SELECTION -
* BEGIN *

In the following, we present an example for the illustration. Consider the hotel database containing 8 hotels as shown in Table 1(a) in the previous section. The utility function class U is \(\{u_{(0.4,0.6)},u_{(0.5,0.5)},u_{(0.6,0.4)}\}\) where \(u_{(x,y)}=x\cdot Distance+y\cdot Price\). The utilities of hotels for the utility functions in U are shown in Table 1(b). Consider \(p_{1}\) in Table 1(b). Its utility for the utility function \(u_{(0.4,0.6)}\) is \(u_{(0.4,0.6)}=125\times 0.4+1000\times 0.6=650\). The utilities of the remaining points are computed in a similar way. Consider a selection set \(S=\{p_{3},p_{4}\}\). Then, the maximum utility of S for the utility function \(u_{(0.4,0.6)}\) is 575 which is achieved by \(p_{3}\) while the maximum utility of whole database is 650 which is achieved by \(p_{1}\). Then the happiness ratio of S for the utility function \(u_{(0.4,0.6)}\) is \(H_{D}(S,u_{(0.4,0.6)})=575/650=0.8846\). Similarly, we can get \(H_{D}(S,u_{(0.5,0.5)})=531.25/593.75=0.8947\) and \(H_{D}(S,u_{(0.6,0.4)})=487.5/630=0.7738\). Hence, the minimum happiness ratio of S is 0.7738.

Problem Definition: Given a dataset D, a positive integer k, our problem of minimum happiness ratio maximization is trying to find a subset S of D containing at most k points such that the minimum happiness ratio is maximized while simultaneously keeping the number of Linear Programming as small as possible.

Our aim is to maximize user’s minimum happiness ratio while reducing the times of Linear Programming to return k representatives efficiently compared with RDP-Greedy in [10].

4 Properties of The Objective Function

The minimum happiness ratio function \(H_D(S, U)\) has an intuitive and important property which can be exploited to improve the efficiency while solving our problem. First, when \(S=\emptyset \), \(H_D(S, U)=0\), this means that we do not obtain any happiness if we do not select any point. Secondly, \(H_D(S, U)\) is a non-decreasing function, i.e., \(H_D(S_{1}, U)\le H_D(S_{2}, U)\) for all \(S_{1}\subseteq S_{2} \subseteq D\). Hence, adding some points into a subset can increase the happiness ratio or at least keep it unchanged (not decreasing the minimum happiness ratio).

Definition 5

(Monotonicity). A set function \(f:2^D \rightarrow \mathbb {R}_{+}\) is monotone if for every \(S_{1}\subseteq S_{2}\subseteq D\), it holds that \(f(S_{1})\le f(S_{2})\). In addition, f(S) is non-negative if \(f(S)\ge 0\) for any set S.

A set function satisfies the above properties, then we say it is a monotone non-decreasing function.

Lemma 1

Our minimum happiness ratio maximization function is a monotone non-decreasing function, namely, it satisfies the property of monotonicity.

* END *

DATASET EXTRACT -

* BEGIN *

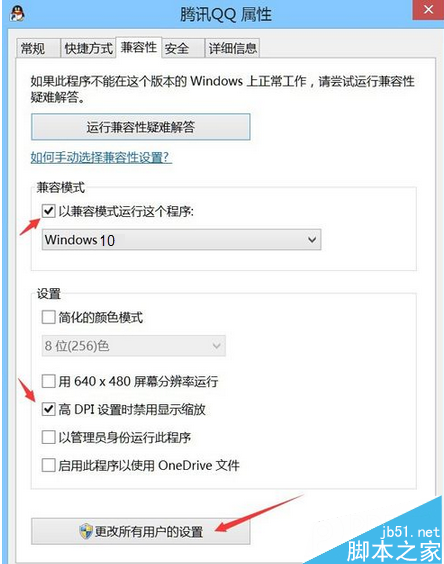Select the 兼容性 tab
Screen dimensions: 444x564
(x=139, y=47)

* END *

WHAT IS EXPECTED - In the happiness-ratio passage, what is the minimum happiness ratio of the selection set S = {p3, p4}?

FINISHED ANSWER - 0.7738